Burned ~ 830 calories

Ate 1 700 calories

Thursday ~ 00.1 ( down 500 grams and down 200 grams from Monday )

Ran 5km and taught hours class

Burned 941 calories

Ate 1 870 calories

Friday ~ 00.8 ( up 700 grams and 500 grams from Monday )

Did an hours weights workout

Burned 401 calories

Ate 2049 calories

Saturday ~ ( up 200 grams ) and up 700 grams from Monday )

Day off.

Ate 1 842 calories

Sunday ~ 00.2 ( Down 700 grams and 100 gram down from Monday )

Ran 11.58 km

Burned 1023 calories

Ate 1 516 calories

Monday weight in is.....00.7 - 500 grams up from yesterday and 400 gram up from last week monday.

I did total of 39 km running

9 Workouts

Burned total of 5011 calories


Had good calorie burn this week...good km I ran and still I end up having gained 1g in a week...I know its nothing but honestly don't you think I should have had a loss at least...The books say if you burn 3500 calories a week you can lose 500g in a week...I did that and more...

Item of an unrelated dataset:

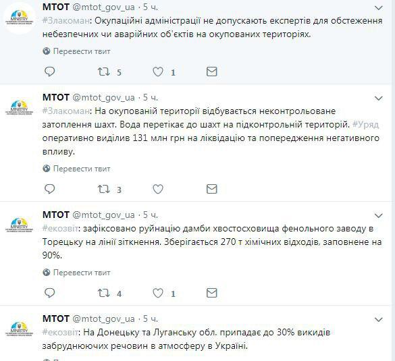395x361 pixels.
Task: Send the Торецьк dam tweet via message
Action: [211, 293]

Another thing I have noticed...each time I have run ~ I have gained.

So this week I plan to cut back on my calories even more.....Going to stick to 1 400 if possible...will have a good breakfast and then smaller meals....I want to see if that will make a difference.


  1. Marcelle,

    I'm sure it's just "muscle" weight! However, I noticed when I wanted to run a 5K and trained for 5 weeks (before hurting my foot) that my pants were much tighter in the thighs and behind! Here I wanted to lose inches to fit into my pants yet my pants were even tighter! Went to my Dr. because of my foot (he said it was like tendonitis) and he asked why I was running anyway. I said I wanted to get into shape, he said women don't need to run (something about women's internal organs not responding favorably to running)! I've been told this from other doctors in the past (both men and women). He was a new doctor to me (from the Ukraine...his bedside manner wasn't what I am normaly used too...he was sorta grough). I did run after I saw him and my foot did feel better (I think the tendon "popped" back into place).

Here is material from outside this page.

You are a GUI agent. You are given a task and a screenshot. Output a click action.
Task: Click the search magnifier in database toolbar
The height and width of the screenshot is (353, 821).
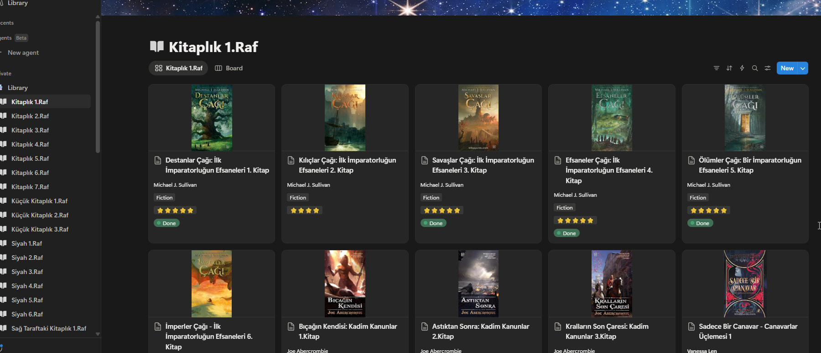pos(755,68)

    I have always had a BIG weight gain right before my weigh in. But usuallly the day of weigh in the weight is down where I expected it. Hang in there Marcelle, you are doing what's needed, your body just has to respond!

  2. Very odd Marcelle - with the # of calories in and out you should be losing because I'd say you're not overeating.

    HOWEVER, having said that, hmmmmm.....honestly, it sounds like me. Though I haven't been to the gym in eons, we're renovating our kitchen right now, so there's a lot of lifting, carrying, scrubbing, painting, etc. going on.....hours and hours and hours of it!

    17 DD cuts carbs out completely for the first 17 days. I've always known that carbs are not my friends, so this small loss with some carbs last week just lends more weight to that arguement, for me anyway.

    Breakfast is protien + fruit (I'm eating 2 eggs, chopped peppers & onions and EVOO lightly fried)
    Snack: probiotic yogurt & fruit
    Lunch: protien & vegetables until your ears explode!
    Snack: probiotic yogurt
    Dinner: protien & vegetables
    Minimum 8 glasses of water per day

    You start the day with a glass of warm water with juice of 1/2 lemon.
    Then breakfast
    No fruit after 2pm
    1-2 Tablespoons of smart oil

    Lots of fruit are not allowed in week week 1 - no carbs (well, there are some carbs in fruit, but that doesn't count). Bananas, pineapple that I ate last week are not allowed (not going to throw them out so I ate them).

    Today I'm having:
    eggs & stir-fried peppers & onions - pineapple (almost gone)
    yogurt & strawberries & kiwi
    Lunch is bbq'd chicken breast fillet (marinated in Italian dressing) and stir fried veggies left-over from last night
    snack - another yogurt
    Supper will be bbq'd chicken and oven roasted veggies with drizzed EVOO and balsamic vinegar (if I can find it!).

    In closing - just wanted you to know, this is the first week I've lost in more than a month! Even my week in Florida, with all of the walking and golfing and swimming, while watching my calories on WW, I didn't there has to be something in the chemistry of what I was eating.

  3. Marcelle - I agree - that's why I'm eating pineapple - it's glorious and I'm not about to throw it away! I'm doing it to the best of my ability without it costing more than it needs to!

  4. Oh, right, and I'd LOVE to have your abs....seriously!